Niveau jargon, les startupers sont en train de dépasser l’Éducation nationale. Voici 10 exemples des mots et expressions les plus tordus de leur novlangue.
CEO. À absolument prononcer « cihiho ». Chez nos amis Anglo-saxons, le « Chief executive officer » est l’équivalent de notre bon vieux « Président directeur général ». Avouons tout de même que le titre de Pédégé est un peu pompeux pour une boîte employant trois personnes dont un stagiaire. Plus chic que « chef », moins mégalo que « boss », on recommande l’emploi de « fondateur », du neutre « directeur » ou, si on veut vraiment se la jouer relax, de « grand manitou ».

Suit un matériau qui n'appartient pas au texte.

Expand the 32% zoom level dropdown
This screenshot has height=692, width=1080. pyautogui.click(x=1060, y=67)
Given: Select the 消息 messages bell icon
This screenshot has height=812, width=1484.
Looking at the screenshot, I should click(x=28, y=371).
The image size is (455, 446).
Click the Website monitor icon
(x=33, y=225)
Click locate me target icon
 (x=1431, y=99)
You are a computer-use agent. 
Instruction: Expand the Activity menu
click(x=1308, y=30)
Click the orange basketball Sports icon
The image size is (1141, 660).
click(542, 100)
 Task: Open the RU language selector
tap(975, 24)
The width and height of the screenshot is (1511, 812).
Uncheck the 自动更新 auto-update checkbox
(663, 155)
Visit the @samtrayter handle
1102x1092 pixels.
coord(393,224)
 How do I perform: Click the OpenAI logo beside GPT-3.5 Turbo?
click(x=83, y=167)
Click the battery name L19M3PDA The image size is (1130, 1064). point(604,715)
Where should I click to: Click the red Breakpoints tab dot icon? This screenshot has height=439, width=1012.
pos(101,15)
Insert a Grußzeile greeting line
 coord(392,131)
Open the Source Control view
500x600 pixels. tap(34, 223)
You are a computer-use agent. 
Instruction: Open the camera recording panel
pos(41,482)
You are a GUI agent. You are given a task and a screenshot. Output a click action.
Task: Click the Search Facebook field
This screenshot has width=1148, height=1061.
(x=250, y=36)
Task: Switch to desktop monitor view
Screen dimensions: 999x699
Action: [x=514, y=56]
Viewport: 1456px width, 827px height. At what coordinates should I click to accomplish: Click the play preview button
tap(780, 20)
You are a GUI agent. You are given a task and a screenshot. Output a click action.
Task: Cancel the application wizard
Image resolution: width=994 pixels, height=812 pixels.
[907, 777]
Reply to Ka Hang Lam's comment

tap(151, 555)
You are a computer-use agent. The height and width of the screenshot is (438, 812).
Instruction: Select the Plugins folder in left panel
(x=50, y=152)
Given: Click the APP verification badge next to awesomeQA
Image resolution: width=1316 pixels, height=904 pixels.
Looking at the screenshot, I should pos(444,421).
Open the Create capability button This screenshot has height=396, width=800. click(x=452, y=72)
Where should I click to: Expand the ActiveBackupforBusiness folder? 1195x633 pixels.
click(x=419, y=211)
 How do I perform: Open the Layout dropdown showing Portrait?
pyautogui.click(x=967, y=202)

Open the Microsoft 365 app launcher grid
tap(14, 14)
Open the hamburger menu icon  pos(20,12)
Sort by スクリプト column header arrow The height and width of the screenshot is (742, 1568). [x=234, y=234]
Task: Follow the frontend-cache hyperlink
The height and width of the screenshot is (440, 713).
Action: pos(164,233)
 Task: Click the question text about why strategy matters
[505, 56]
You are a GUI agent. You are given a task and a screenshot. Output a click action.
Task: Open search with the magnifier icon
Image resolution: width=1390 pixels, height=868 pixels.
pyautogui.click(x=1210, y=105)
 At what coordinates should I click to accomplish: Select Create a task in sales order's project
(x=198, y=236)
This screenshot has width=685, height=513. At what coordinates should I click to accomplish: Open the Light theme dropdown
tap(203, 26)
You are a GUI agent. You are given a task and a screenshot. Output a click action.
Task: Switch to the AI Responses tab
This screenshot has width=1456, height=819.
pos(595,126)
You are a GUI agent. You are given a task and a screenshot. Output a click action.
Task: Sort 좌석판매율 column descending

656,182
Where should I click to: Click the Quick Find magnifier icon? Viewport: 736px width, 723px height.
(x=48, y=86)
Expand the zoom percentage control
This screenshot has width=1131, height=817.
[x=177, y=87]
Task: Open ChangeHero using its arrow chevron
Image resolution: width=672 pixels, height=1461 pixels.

Collaborateur.trice. Jusqu’à peu de temps, en France, le mot « collaborateur » renvoyait d’abord aux pages sombres de notre histoire. Les startupers ont réussi à lui donner un vernis cool, comme si leur entreprise n’était qu’une formidable aventure collective. En réalité, un collaborateur n’est ni plus ni moins qu’un employé. Point barre.
Disrupter. La première fois qu’on entend « disruption », on pense à un terme médical désignant une douloureuse fracture d’un membre inférieur du corps. Erreur : « disrupter » signifie bouleverser le marché, l’industrie ou la technologie par une solution innovante. Pourquoi faire compliqué quand on peut faire simple et ne pas juste dire « tout péter » ?
Early adopters. Ce sont les tout premiers clients (voire « utilisateurs ») d’une startup. En français, on appelle ça les « primo adoptants ». En vrai : la famille et les potes des startupers.
Révolution. Comme le mot « génie » en musique, le terme « révolution » est employé à tout bout de champ par les startupers, finissant par être galvaudé. 1789, la roue, l’électricité ou internet sont de véritables révolutions. Une appli, un gadget ou une solution domestique, si utiles et bénéfiques sont-ils, ne sont pas réellement subversifs. Parlons simplement et honnêtement d’ « amélioration » ou d’« innovation ».
Licorne. Se dit d’une startup valorisée à au moins un milliard de dollars, chose aussi rare qu’un cheval muni d’une corne sur le front. Mais la licorne est un animal gracile et précieux, ce qui ne sont pas les qualités premières d’Uber ou Airbnb. Et si on parlait plutôt de « cachalot » ou de « mammouth » ?
Pitch. Le « pitch » est une ou plusieurs phrases élaborées par une startup et destinées à convaincre (le client ou l’investisseur) de la nécessité de son produit. Mais depuis quelques mois, le groupe alimentaire produisant une petite brioche du même nom s’amuse à coller des menaces de procès aux startups ayant le malheur d’utiliser le mot « pitch » dans leur nom d’entreprise. Notre conseil : revenir à la langue de Molière avec le mot « argumentaire » ou, plus court, « topo ».
Pivoter. D’après la définition proposée par un magazine de startupers, un pivot est « une modification de tout ou partie de son business, pour coller au plus près aux attentes du marché. » Ce n’était pas nécessaire de recourir au vocabulaire de coach de gym pour signifier qu’on change radicalement d’idée après avoir réalisé qu’on fonçait droit dans leur mur. L’expression « arrêter les frais » existait déjà.
Utilisateur (variante : usager). Manière élégante qu’ont trouvé les startupers pour nommer le client. Arrêtons l’hypocrisie. Puisqu’on appelle un chat un chat, autant nommer le client un client. Le but d’une startup est avant tout de vendre une solution. Et si elle est bonne, on ne rechignera pas à mettre la main à la poche.
Scalabilité. Mot franglais compliqué et moche qui veut tout simplement démontrer la capacité d’une startup à adapter son modèle à la taille du marché, du plus petit (à l’échelle d’un quartier, par exemple) au plus gros (à l’international). Puisqu’une startup doit savoir grossir encore et encore sans perdre son short, on propose l’expression « faire le Hulk ».